[
https://issues.apache.org/jira/browse/PIG-2829?page=com.atlassian.jira.plugin.system.issuetabpanels:comment-tabpanel&focusedCommentId=13424428#comment-13424428
]
Jie Li commented on PIG-2829:
-----------------------------
Generated 100G tpc-h data with reduction rate 2 and 3 respectively. For each
dataset, ran two queries: group-by with 8 aggregations and group-by with 1
aggregation:
||query||combiner off, partial-agg off || combiner off, partial-agg on ||
|g-by with reduction by 3 and 8 aggregations| 47m59s|47m46s|
| g-by with reduction by 2 and 8 aggregations| 48m39s | 57m3s |
|g-by with reduction by 3 and 1 aggregations| 23m37s| 20m52s |
| g-by with reduction by 2 and 1 aggregations | 24m11s | 24m36s|
>From the result we can see the minimum reduction rate for partial-agg is not
>trivial to decide: it depends on the cost of performing the reduction (number
>of aggregations, cost of aggregations, etc), and the cost to transfer the data
>( the amount of data to transfer, and the network traffic, etc). It's like
>compression: the performance is a trade-off between cpu and io, and is
>application-dependent. For the default value, 3 will give more significant
>improvement while 2 will save more traffic data. Any comment?
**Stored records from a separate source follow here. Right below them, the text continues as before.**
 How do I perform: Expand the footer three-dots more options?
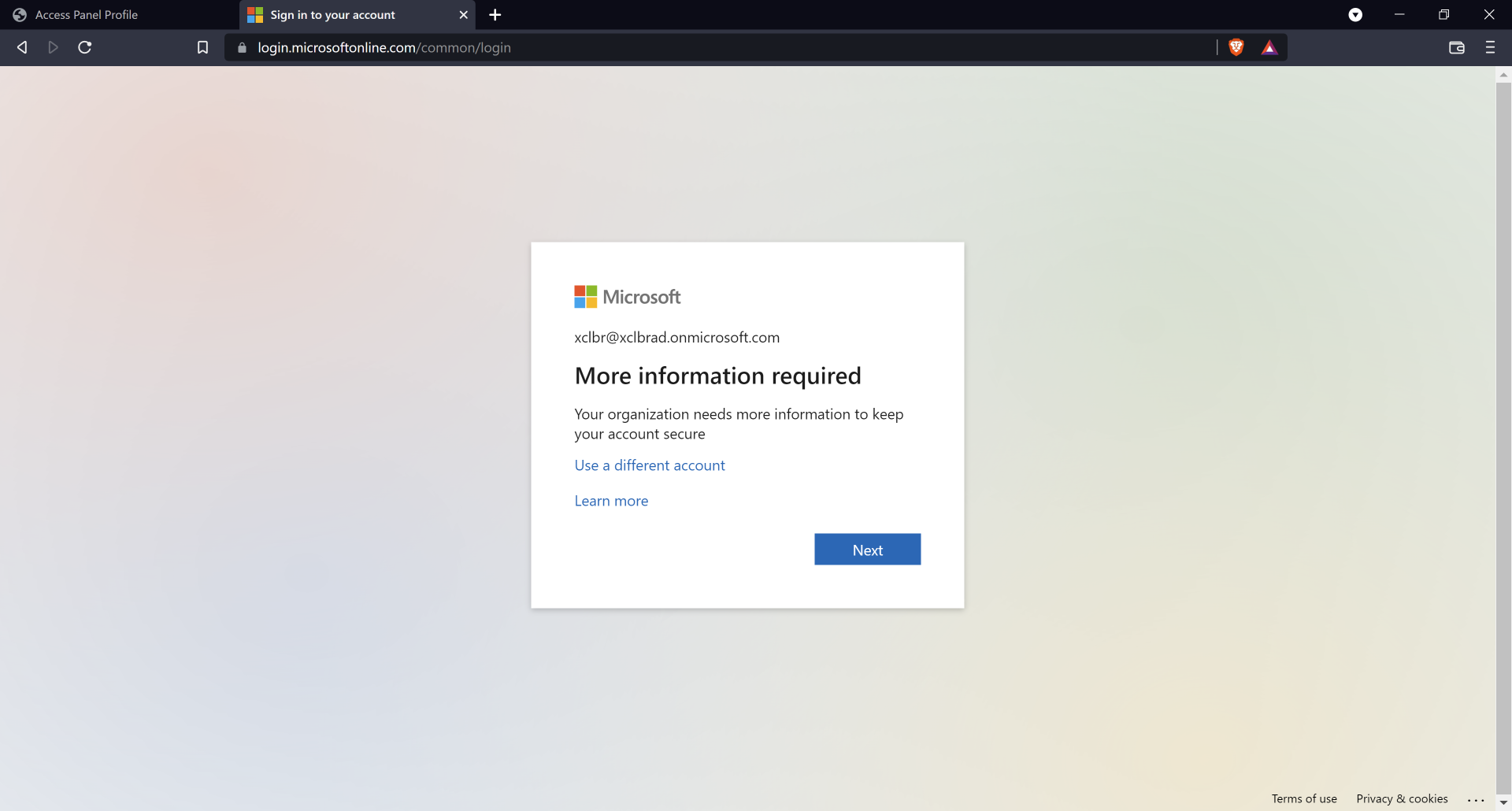click(x=1476, y=799)
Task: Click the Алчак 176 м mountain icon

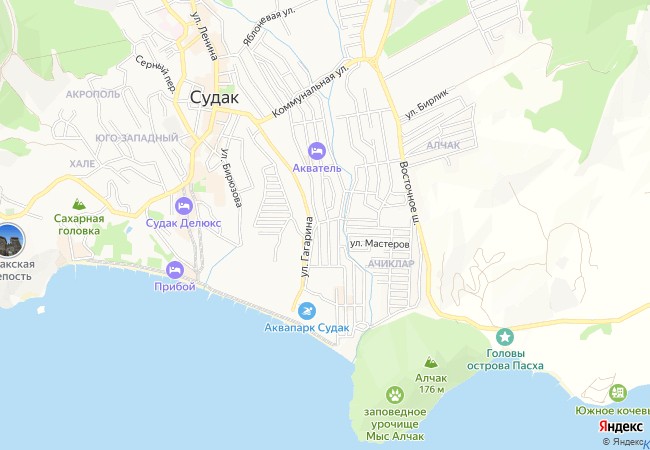Action: pos(431,362)
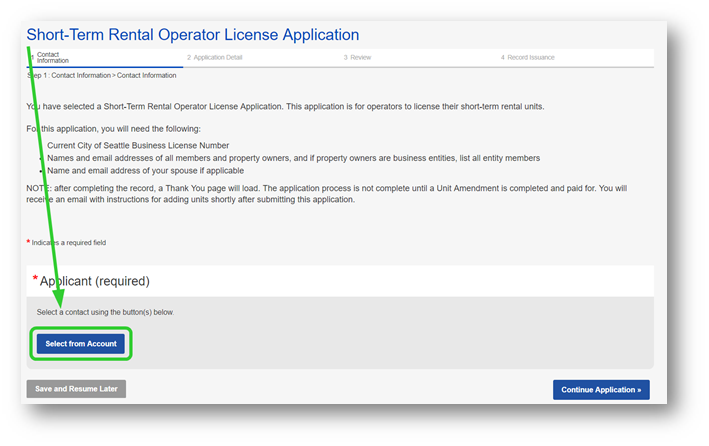Click 'For this application, you will need' line

click(x=115, y=129)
> Use partial aggregation more aggresively
> ----------------------------------------
>
> Key: PIG-2829
> URL: https://issues.apache.org/jira/browse/PIG-2829
> Project: Pig
> Issue Type: Improvement
> Affects Versions: 0.10.0
> Reporter: Jie Li
> Attachments: 2829.1.patch, 2829.2.patch, 2829.separate.options.patch,
> pigmix-10G.png, tpch-10G.png
>
>
> Partial aggregation (Hash Aggregation, aka in-map combiner) is a new feature
> in Pig 0.10 that will perform aggregation within map function. The main
> advantage against combiner is it avoids de/serializing and sorting the data,
> and it can auto disable itself if the data reduction rate is low. Currently
> it's disabled by default.
> To leverage the power of PartialAgg more aggressively, several things need to
> be revisited:
> 1. The threshold of auto-disabling. Currently each mapper looks at first 1k
> (hard-coded) records to see if there's enough data size reduction (defaults
> to 10x, configurable). The check would happen earlier if the hash table gets
> full before processing the 1k records (hash table size is controlled by
> pig.cachedbag.memusage). We might want to relax these thresholds.
> 2. Dependency on the combiner. Currently the PartialAgg won't work without a
> combiner following it, so we need to provide separate options to enable each
> independently.
--
This message is automatically generated by JIRA.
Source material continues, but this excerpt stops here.